■ **Items for locating described items**
* * * *

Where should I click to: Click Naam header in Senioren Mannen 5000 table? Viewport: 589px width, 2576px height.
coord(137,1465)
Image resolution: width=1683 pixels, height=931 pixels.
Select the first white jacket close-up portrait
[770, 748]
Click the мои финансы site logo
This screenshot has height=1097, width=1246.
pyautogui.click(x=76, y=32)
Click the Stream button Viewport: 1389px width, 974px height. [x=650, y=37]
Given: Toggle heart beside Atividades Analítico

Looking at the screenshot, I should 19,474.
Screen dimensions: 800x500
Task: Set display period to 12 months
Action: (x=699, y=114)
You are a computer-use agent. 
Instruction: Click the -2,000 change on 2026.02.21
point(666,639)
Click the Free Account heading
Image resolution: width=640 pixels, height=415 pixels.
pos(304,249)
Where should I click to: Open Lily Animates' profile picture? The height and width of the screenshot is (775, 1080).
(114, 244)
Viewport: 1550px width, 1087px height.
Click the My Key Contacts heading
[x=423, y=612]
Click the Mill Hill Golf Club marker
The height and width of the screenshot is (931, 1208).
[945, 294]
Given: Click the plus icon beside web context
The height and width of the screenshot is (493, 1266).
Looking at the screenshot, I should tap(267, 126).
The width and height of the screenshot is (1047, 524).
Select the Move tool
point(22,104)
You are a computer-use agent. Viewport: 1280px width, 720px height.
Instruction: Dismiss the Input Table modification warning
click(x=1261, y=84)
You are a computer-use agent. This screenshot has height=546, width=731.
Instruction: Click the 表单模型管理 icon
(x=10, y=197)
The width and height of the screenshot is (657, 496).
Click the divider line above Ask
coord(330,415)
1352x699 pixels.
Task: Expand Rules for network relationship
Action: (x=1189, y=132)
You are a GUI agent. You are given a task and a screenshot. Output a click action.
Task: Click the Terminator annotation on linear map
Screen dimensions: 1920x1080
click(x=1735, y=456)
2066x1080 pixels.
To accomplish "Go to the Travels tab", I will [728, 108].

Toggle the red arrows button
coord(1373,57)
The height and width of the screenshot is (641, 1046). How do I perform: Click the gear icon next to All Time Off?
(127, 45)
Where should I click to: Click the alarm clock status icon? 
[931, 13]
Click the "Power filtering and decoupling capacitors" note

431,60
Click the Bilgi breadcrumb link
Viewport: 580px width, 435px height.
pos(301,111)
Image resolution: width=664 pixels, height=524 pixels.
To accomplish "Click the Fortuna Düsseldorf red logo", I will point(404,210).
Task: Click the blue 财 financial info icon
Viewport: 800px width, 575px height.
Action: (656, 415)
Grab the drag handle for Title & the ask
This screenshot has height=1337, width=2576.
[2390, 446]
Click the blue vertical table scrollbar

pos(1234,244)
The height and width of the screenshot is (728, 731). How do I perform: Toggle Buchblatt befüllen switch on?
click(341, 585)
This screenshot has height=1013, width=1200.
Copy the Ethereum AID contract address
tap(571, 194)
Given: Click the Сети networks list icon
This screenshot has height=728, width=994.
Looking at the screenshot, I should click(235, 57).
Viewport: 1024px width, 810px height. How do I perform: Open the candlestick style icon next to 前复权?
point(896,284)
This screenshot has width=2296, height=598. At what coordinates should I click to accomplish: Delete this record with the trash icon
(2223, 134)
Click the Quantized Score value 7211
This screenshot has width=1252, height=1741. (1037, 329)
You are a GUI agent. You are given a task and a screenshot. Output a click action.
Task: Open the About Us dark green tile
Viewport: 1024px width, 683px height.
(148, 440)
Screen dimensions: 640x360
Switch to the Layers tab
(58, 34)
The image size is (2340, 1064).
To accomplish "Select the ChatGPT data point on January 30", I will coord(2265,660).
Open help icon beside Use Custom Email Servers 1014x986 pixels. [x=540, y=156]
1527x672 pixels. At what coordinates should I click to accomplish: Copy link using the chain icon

* * * *

■ **Requirements**
Reproduce the lines above verbatim, starting at the line containing "Click the мои финансы site logo" and continuing through the line containing "point(666,639)", with both of those lines included.

■ **Task output**
Click the мои финансы site logo
This screenshot has height=1097, width=1246.
pyautogui.click(x=76, y=32)
Click the Stream button Viewport: 1389px width, 974px height. [x=650, y=37]
Given: Toggle heart beside Atividades Analítico

Looking at the screenshot, I should 19,474.
Screen dimensions: 800x500
Task: Set display period to 12 months
Action: (x=699, y=114)
You are a computer-use agent. 
Instruction: Click the -2,000 change on 2026.02.21
point(666,639)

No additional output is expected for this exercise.